AIM OF THE TASK
Please arrange every line of the items below as a JSON list of strings, one string per line, leaving out blank lines.

DATASET RECORDS
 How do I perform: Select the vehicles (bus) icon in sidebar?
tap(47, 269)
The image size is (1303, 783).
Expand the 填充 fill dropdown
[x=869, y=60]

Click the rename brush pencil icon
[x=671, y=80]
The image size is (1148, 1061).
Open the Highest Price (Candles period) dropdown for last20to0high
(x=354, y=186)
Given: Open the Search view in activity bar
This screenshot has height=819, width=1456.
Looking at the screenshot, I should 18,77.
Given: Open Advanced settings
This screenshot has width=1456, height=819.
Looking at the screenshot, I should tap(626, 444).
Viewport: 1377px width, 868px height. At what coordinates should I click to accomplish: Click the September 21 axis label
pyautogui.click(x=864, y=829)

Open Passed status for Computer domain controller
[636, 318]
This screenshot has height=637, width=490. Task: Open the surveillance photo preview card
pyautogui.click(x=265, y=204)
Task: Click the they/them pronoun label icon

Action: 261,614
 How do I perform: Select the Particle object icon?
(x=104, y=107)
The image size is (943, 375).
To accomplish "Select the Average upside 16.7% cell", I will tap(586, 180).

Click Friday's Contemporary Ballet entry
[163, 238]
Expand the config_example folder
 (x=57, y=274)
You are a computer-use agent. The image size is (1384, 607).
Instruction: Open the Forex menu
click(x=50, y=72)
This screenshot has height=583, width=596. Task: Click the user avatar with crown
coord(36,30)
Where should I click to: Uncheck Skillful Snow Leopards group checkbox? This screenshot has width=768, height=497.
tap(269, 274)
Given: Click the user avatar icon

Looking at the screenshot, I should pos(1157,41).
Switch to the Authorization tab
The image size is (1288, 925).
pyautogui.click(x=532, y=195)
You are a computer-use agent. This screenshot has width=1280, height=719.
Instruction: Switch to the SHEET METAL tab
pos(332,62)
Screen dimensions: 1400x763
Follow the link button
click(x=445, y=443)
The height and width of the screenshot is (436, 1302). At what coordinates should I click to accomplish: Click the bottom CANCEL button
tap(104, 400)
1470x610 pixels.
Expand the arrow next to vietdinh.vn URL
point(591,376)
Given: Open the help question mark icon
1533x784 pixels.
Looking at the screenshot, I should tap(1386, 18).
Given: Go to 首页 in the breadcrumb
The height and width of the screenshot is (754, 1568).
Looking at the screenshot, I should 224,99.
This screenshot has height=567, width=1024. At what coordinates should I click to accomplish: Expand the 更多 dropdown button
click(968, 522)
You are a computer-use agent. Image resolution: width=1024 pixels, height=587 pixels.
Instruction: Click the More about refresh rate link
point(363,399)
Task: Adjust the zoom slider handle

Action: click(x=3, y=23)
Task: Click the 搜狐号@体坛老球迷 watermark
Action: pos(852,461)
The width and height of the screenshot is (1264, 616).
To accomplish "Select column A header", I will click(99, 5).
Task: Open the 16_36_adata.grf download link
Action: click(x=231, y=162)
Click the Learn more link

EXERCISE ANSWER
[
  " How do I perform: Select the vehicles (bus) icon in sidebar?",
  "tap(47, 269)",
  "The image size is (1303, 783).",
  "Expand the 填充 fill dropdown",
  "[x=869, y=60]",
  "Click the rename brush pencil icon",
  "[x=671, y=80]",
  "The image size is (1148, 1061).",
  "Open the Highest Price (Candles period) dropdown for last20to0high",
  "(x=354, y=186)",
  "Given: Open the Search view in activity bar",
  "This screenshot has height=819, width=1456.",
  "Looking at the screenshot, I should 18,77.",
  "Given: Open Advanced settings",
  "This screenshot has width=1456, height=819.",
  "Looking at the screenshot, I should tap(626, 444).",
  "Viewport: 1377px width, 868px height. At what coordinates should I click to accomplish: Click the September 21 axis label",
  "pyautogui.click(x=864, y=829)",
  "Open Passed status for Computer domain controller",
  "[636, 318]",
  "This screenshot has height=637, width=490. Task: Open the surveillance photo preview card",
  "pyautogui.click(x=265, y=204)",
  "Task: Click the they/them pronoun label icon",
  "Action: 261,614",
  " How do I perform: Select the Particle object icon?",
  "(x=104, y=107)",
  "The image size is (943, 375).",
  "To accomplish \"Select the Average upside 16.7% cell\", I will tap(586, 180).",
  "Click Friday's Contemporary Ballet entry",
  "[163, 238]",
  "Expand the config_example folder",
  " (x=57, y=274)",
  "You are a computer-use agent. The image size is (1384, 607).",
  "Instruction: Open the Forex menu",
  "click(x=50, y=72)",
  "This screenshot has height=583, width=596. Task: Click the user avatar with crown",
  "coord(36,30)",
  "Where should I click to: Uncheck Skillful Snow Leopards group checkbox? This screenshot has width=768, height=497.",
  "tap(269, 274)",
  "Given: Click the user avatar icon",
  "Looking at the screenshot, I should pos(1157,41).",
  "Switch to the Authorization tab",
  "The image size is (1288, 925).",
  "pyautogui.click(x=532, y=195)",
  "You are a computer-use agent. This screenshot has width=1280, height=719.",
  "Instruction: Switch to the SHEET METAL tab",
  "pos(332,62)",
  "Screen dimensions: 1400x763",
  "Follow the link button",
  "click(x=445, y=443)",
  "The height and width of the screenshot is (436, 1302). At what coordinates should I click to accomplish: Click the bottom CANCEL button",
  "tap(104, 400)",
  "1470x610 pixels.",
  "Expand the arrow next to vietdinh.vn URL",
  "point(591,376)",
  "Given: Open the help question mark icon",
  "1533x784 pixels.",
  "Looking at the screenshot, I should tap(1386, 18).",
  "Given: Go to 首页 in the breadcrumb",
  "The height and width of the screenshot is (754, 1568).",
  "Looking at the screenshot, I should 224,99.",
  "This screenshot has height=567, width=1024. At what coordinates should I click to accomplish: Expand the 更多 dropdown button",
  "click(968, 522)",
  "You are a computer-use agent. Image resolution: width=1024 pixels, height=587 pixels.",
  "Instruction: Click the More about refresh rate link",
  "point(363,399)",
  "Task: Adjust the zoom slider handle",
  "Action: click(x=3, y=23)",
  "Task: Click the 搜狐号@体坛老球迷 watermark",
  "Action: pos(852,461)",
  "The width and height of the screenshot is (1264, 616).",
  "To accomplish \"Select column A header\", I will click(99, 5).",
  "Task: Open the 16_36_adata.grf download link",
  "Action: click(x=231, y=162)",
  "Click the Learn more link"
]